Hoje, a participação na Eucaristia quase não é vista mais como um ato sacramental, mas como uma prática social. Já não significa comunhão com Deus, mas aceitação por parte de uma comunidade. Não está aí a raiz do problema?

É verdade, está se tornando cada vez mais difusa essa idéia protestante. E não se aplica somente aos divorciados que voltaram a se casar. Frequentemente se ouve dizer que, em momentos especiais como primeira comunhão, confirmação dos filhos ou em casamentos, até mesmo os não-católicos podem ser admitidos à Eucaristia. Mas isso, novamente é contra a fé, é contra a própria verdade da Eucaristia.

Em vez de um debate sobre estas questões, o que um Sínodo deveria produzir?

O Sínodo não é uma assembléia democrática, onde os bispos se reúnem para mudar a doutrina católica segundo o voto da maioria. Eu gostaria que ele se tornasse uma oportunidade para dar o apoio aos pastores e todas as famílias que querem vivenciar melhor a sua fé e sua vocação, para apoiar aqueles homens e mulheres que, apesar das muitas dificuldades, não querem romper com o que ensina o Evangelho. É isso que deveria fazer um Sínodo sobre a família, ao invés de se perder em discussões inúteis sobre questões que não podem ser discutidas, numa tentativa de mudar verdades que não podem ser mudadas. Na minha opinião, teria sido melhor que tivessem removido estes temas da mesa porque não estão disponíveis. Que se fale em como ajudar os fiéis a viver a verdade do matrimônio. Que se fale da formação das crianças e jovens que chegam ao casamento sem conhecer os elementos fundamentais da fé e depois caem diante das primeiras dificuldades.

Os reformadores não pensam naqueles Católicos que mantiveram a sua família unida, mesmo diante de situações dramáticas renunciando à reconstruir as suas vidas?

Muitas pessoas que fizeram esse esforço agora me perguntam se eles fizeram tudo errado. Eles se perguntam se jogaram fora suas vidas em sacrifícios inúteis. Não é aceitável tudo isso, é uma traição.

O senhor não acha que a crise moral está ligada à crise litúrgica?

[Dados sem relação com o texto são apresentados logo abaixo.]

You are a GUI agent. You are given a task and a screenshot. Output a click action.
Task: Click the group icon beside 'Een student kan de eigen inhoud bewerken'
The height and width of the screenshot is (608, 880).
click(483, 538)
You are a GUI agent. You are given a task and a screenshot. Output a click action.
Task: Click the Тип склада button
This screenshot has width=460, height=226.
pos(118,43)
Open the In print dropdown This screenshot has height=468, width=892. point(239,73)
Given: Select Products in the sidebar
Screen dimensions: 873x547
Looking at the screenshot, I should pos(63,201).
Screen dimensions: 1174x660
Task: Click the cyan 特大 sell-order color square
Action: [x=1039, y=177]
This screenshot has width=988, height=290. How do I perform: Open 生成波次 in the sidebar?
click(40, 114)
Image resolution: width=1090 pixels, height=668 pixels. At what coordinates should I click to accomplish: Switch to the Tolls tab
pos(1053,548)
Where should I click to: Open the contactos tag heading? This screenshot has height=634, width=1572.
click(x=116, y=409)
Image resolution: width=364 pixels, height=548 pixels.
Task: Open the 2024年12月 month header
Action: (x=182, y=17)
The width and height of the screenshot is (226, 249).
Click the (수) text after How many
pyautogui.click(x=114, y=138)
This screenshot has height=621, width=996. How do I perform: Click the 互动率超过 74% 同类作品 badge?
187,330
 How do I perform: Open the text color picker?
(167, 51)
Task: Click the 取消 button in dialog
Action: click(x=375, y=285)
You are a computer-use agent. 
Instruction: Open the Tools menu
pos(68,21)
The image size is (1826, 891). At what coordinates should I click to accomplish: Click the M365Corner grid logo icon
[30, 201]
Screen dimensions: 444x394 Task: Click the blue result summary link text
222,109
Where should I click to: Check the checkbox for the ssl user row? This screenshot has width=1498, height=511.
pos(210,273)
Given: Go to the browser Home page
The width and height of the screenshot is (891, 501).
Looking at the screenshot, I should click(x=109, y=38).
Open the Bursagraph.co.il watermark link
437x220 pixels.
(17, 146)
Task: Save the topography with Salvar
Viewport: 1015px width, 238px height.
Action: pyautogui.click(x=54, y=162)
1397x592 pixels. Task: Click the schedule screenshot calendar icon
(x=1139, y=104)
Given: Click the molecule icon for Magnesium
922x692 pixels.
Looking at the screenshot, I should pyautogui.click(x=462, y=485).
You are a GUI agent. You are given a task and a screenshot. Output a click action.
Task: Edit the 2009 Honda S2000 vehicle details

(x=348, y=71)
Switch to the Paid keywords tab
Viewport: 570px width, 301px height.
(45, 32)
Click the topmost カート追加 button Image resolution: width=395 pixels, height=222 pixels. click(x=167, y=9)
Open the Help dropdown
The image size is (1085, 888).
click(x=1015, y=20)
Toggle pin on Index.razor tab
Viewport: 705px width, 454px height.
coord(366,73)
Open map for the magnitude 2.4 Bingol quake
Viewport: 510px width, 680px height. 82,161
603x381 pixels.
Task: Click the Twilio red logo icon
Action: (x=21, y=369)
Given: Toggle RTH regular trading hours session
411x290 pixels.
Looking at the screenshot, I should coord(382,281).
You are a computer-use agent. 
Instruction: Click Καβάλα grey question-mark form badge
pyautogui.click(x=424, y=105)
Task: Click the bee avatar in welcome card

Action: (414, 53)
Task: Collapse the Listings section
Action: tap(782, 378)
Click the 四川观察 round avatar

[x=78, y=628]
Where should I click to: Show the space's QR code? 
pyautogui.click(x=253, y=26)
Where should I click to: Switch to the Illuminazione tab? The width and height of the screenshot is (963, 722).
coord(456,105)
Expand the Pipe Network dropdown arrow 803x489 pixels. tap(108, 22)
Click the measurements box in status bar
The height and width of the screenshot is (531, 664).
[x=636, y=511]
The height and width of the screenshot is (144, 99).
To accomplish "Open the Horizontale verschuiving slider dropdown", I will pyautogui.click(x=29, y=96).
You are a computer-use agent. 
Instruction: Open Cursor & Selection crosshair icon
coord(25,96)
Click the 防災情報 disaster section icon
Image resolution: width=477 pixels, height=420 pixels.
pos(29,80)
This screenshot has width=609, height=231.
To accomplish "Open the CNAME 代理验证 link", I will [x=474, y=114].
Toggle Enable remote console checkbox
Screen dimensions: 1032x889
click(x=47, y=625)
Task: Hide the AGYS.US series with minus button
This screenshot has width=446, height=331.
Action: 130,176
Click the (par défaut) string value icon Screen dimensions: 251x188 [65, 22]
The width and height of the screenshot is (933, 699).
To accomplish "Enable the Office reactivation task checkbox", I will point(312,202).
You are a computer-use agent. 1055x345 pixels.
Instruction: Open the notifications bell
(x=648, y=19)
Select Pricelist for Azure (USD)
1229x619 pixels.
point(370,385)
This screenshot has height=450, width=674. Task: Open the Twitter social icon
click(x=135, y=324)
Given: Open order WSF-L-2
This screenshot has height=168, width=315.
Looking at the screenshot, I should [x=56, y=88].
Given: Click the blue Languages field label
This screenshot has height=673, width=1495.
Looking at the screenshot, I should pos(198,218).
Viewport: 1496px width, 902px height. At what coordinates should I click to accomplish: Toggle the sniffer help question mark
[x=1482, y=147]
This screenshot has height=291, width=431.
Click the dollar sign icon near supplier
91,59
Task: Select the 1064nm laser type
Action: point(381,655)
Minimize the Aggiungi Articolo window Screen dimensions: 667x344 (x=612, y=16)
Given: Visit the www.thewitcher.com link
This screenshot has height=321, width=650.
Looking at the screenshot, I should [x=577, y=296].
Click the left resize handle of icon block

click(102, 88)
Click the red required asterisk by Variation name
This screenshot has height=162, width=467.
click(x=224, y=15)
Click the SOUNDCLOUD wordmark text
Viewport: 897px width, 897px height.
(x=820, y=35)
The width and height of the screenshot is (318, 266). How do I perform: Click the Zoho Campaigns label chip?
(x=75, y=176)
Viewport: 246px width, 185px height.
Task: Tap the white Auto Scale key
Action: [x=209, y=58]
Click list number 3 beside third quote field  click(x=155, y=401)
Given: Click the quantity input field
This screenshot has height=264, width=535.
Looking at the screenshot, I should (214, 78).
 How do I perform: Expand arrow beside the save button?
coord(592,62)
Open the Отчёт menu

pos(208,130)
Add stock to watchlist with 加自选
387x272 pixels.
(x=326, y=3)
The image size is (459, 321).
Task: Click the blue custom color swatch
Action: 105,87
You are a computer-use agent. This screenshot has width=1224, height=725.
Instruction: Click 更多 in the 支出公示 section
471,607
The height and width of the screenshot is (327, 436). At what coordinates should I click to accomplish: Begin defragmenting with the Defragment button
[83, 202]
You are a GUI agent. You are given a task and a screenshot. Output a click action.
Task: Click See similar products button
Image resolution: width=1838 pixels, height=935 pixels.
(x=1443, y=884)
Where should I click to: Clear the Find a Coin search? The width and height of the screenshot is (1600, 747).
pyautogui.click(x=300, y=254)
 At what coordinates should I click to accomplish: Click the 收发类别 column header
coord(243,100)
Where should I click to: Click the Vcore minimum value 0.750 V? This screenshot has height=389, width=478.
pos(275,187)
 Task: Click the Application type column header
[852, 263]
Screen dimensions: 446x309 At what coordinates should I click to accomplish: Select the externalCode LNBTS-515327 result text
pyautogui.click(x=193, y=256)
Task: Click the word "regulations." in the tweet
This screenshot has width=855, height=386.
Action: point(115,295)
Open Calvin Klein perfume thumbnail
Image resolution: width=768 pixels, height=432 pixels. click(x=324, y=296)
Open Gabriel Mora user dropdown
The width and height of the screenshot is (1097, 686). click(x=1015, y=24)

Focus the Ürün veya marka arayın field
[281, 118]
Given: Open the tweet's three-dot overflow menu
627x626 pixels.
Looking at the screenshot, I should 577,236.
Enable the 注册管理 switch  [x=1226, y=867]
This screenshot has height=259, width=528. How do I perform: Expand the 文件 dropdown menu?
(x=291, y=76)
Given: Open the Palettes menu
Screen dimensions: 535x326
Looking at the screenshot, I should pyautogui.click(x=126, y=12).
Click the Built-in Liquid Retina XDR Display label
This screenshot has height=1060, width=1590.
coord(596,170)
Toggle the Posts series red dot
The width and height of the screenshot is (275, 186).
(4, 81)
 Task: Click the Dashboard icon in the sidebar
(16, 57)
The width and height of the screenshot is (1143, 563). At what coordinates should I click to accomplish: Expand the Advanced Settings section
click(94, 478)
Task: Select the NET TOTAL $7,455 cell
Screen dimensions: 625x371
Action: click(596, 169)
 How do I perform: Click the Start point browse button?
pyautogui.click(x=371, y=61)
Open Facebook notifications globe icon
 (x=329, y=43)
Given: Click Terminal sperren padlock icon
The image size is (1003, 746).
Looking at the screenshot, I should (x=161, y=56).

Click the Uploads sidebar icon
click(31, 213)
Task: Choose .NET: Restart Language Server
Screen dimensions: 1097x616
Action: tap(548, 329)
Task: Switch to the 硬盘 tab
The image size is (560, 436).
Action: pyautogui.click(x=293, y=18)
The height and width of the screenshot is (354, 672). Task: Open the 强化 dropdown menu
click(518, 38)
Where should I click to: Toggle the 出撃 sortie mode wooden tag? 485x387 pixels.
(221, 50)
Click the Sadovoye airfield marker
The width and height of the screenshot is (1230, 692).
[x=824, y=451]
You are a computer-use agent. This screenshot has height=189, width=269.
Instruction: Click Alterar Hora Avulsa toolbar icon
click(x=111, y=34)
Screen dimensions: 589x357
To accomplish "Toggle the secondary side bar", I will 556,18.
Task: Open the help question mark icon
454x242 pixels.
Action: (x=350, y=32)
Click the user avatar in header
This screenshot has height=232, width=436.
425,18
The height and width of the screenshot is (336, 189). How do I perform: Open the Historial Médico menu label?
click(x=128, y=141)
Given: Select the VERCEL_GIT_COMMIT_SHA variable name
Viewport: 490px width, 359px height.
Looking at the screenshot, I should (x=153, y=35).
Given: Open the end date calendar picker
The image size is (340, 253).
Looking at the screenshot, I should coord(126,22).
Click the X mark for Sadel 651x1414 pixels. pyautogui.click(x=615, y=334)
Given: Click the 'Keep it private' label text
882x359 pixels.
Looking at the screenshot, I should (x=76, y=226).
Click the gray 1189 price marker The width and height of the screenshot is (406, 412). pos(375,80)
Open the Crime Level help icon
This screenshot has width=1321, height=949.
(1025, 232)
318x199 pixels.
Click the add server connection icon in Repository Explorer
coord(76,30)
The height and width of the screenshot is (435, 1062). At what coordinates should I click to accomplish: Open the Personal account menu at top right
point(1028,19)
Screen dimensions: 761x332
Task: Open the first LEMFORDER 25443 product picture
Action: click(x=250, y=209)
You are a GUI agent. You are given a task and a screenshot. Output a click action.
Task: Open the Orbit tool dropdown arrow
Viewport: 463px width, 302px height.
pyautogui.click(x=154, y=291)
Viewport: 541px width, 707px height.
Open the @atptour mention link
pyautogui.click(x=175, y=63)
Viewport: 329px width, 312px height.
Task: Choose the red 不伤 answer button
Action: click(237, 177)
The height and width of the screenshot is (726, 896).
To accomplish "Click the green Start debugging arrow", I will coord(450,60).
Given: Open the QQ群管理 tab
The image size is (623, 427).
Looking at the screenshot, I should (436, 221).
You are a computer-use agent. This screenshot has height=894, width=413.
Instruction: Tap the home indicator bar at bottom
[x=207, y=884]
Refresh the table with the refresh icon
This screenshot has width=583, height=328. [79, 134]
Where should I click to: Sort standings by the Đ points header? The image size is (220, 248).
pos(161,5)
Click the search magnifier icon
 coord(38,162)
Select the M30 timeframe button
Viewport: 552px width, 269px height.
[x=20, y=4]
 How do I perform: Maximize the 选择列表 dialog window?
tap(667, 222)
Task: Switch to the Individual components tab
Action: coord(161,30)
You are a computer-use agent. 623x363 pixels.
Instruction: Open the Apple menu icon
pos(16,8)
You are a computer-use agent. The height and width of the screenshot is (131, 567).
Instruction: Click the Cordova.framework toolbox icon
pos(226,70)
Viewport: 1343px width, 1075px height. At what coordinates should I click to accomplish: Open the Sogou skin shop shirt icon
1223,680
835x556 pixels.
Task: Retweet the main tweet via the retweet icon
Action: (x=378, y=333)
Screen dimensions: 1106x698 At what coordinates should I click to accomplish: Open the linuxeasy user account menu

Certamente. No pós Concílio se verificou uma queda na vida da fé e da disciplina eclesiástica, evidenciada especialmente pela crise da liturgia. A liturgia tornou-se uma atividade antropocêntrica, acabou por refletir as idéias do homem ao invés do direito de Deus ser adorado como Ele mesmo pede. A partir daqui, segue-se também no campo moral a atenção quase exclusiva às necessidades e desejos dos homens, ao invés daquilo que o próprio Criador inscreveu nos corações de todas as criaturas. A lex orandi está sempre vinculada à lex credendi. Se o homem não reza direito, então também não crê corretamente e portanto não se comporta bem. Quando vou celebrar a missa tradicional, por exemplo, eu vejo tantas belas jovens famílias com muitos filhos. Eu não acho que essas famílias não têm problemas, mas é claro que têm mais força pra enfrentá-los. Tudo isso deve significar alguma coisa. A liturgia é a expressão mais perfeita, mais completa da nossa vida em Cristo e quando tudo isso diminui ou é traído todos os aspectos da vida dos fiéis são feridos.

O que pode dizer um pastor ao Católico que se sente perdido diante desses ventos de mudança?

Os fiéis devem ter coragem, porque o Senhor nunca vai abandonar a sua igreja. Pense em como o Senhor acalmou o mar tempestuoso e as suas palavras aos seus discípulos: ” Por que temeis, homens de pouca fé?” (Mt 8, 26). Se este período de confusão parece colocar em risco a sua fé, devem se empenhar com mais vigor em levar uma vida verdadeiramente Católica. Mas eu me dou por conta que viver nestes tempos comporta um grande sofrimento.

Acha difícil não pensar em um castigo?

Isso eu penso antes de tudo pra mim mesmo. Se eu estou sofrendo agora pela situação da igreja, acho que o Senhor está me dizendo que eu preciso de uma purificação. E penso também que se o sofrimento está tão generalizado, isso significa que há uma purificação da qual toda a igreja tem necessidade. Mas isso não depende de um Deus que só está esperando para nos punir, depende de nossos pecados. Se de alguma forma traímos a doutrina, a moral ou liturgia, inevitavelmente segue-se um sofrimento que nos purifica para trazer-nos de volta ao caminho reto.